Para comprender la firmeza de los planes militares en la creación, entrenamiento y pertrechamiento de los grupos paramilitares mencionemos otro hecho. Tres años después, con notable “retraso”, se efectuó el primer operativo policial de desarme en Chenalhó, exactamente en Los Chorros, la principal comunidad de los que perpetraron la masacre. A las 5 de la mañana del 12 de noviembre del año 2000, dos centenares de elementos de la PGR pertenecientes a la Unidad Especializada para la Atención de Delitos Cometidos por Probables Grupos Civiles Armados se presentaron en esa comunidad. Fueron repelidos por la población, atacados con armas de fuego y perseguidos hasta Majomut, donde los paramilitares de ese sitio habían puesto un retén exactamente frente a una base militar, que presenció con indiferencia, por decir lo menos, las agresiones a los elementos de la PGR. Es decir, el Ejército Mexicano permitió de buen grado que los paramilitares atacaran a elementos del propio Estado mexicano. Esta información no fue difundida. La omite la propia PGR en su boletín número 591/00, del 11 de noviembre de 2000. Hay sólo un pasaje sugerente en la edición del periódico Cuarto Poder del día 13 de noviembre del año 2000, en la página 21, donde se narra lo siguiente:

“Cinco kilómetros antes de Los Chorros, cerca de Majomut, otro grupo indígena bloqueó el camino con piedras, un camión de volteo, una combi del ayuntamiento y otro vehículo más. Y otra vez hubo forcejeo entre policías y campesinos. No llegaron a ningún arreglo, a pesar de que ahí se encontraban funcionarios del ayuntamiento de Chenalhó. Los judiciales abrieron paso por la fuerza, empujando camiones y levantando los obstáculos del camino. En ese tramo, ubicado junto a una base militar, por segunda ocasión los judiciales hicieron disparos al aire para dispersar a los pobladores. De entre el monte se escuchó que los indígenas respondieron a balazos. Ahí se reportó que resultó herido un campesino en un brazo”.

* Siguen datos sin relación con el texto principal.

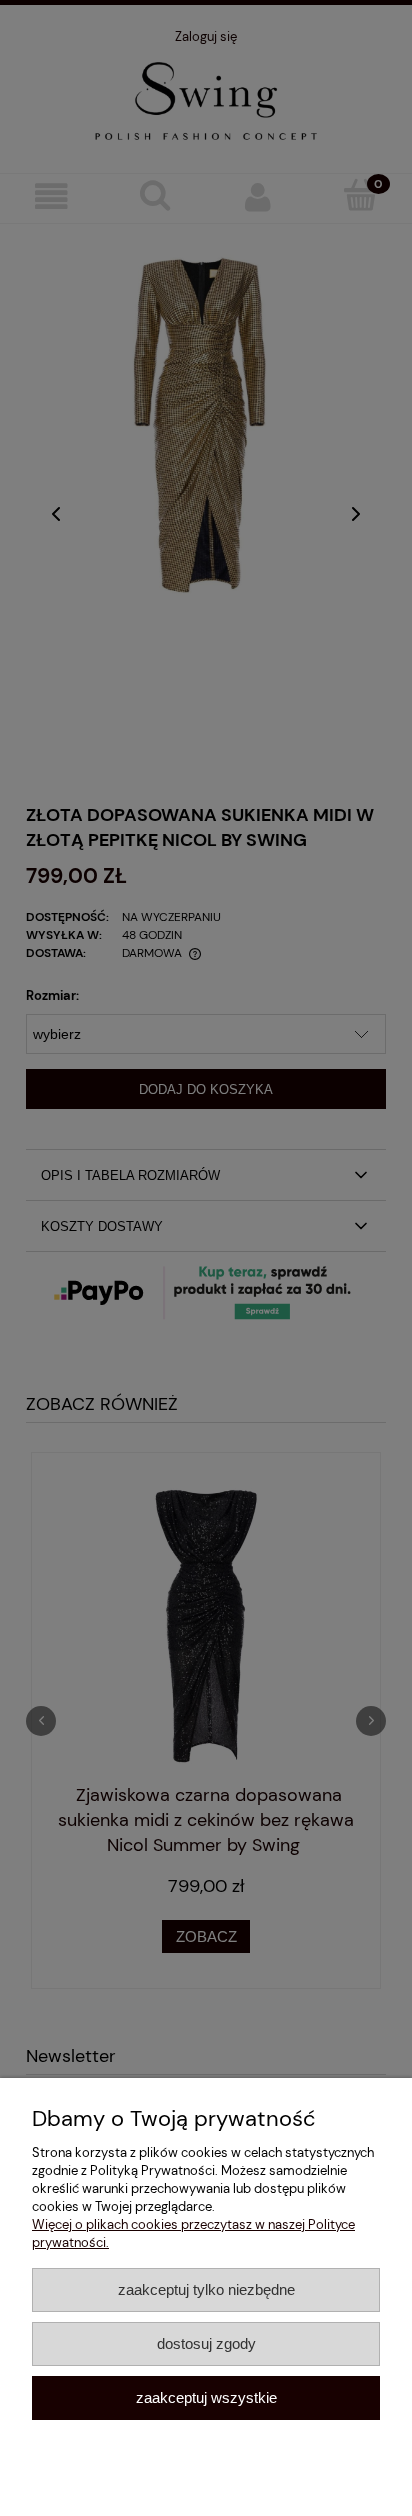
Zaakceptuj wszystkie (206, 2397)
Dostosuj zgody (206, 2343)
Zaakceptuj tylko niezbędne (206, 2289)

Es ilustrativo el comportamiento solidario y permisivo del Ejército Mexicano con los grupos paramilitares, incluso cuando atacaron a policías federales. Es significativo el esmero con que las autoridades se refieren a los paramilitares: el Ejército los llama grupos de “autodefensa civil” y la PGR “probables grupos civiles armados”. Estamos ante una estrategia de guerra, no ante un episodio de “pleitos de indios”. En este contexto se explica que la policía del estado haya tratado de eliminar los cadáveres de la masacre de Acteal la mañana del 23 de diciembre de 1997 y después, al menos, intentado alterar los hechos de la masacre. Así se explica la aparente actitud errática de los discursos presidenciales antes y después de la matanza. Así se explica que la policía del estado y el Ejército hayan apoyado, por omisión o acción, a los grupos paramilitares antes, durante y después de la masacre. Así se explica que el Ejército haya emprendido una agresiva campaña de desarme entre las víctimas, no entre los agresores. Así se explica la renuncia inmediata de los altos funcionarios estatales y federales. Así se explica la administración de la guerra en Chiapas, no su solución política. Así se explica el surgimiento y perseverancia de grupos paramilitares en el Chiapas de ayer y hoy.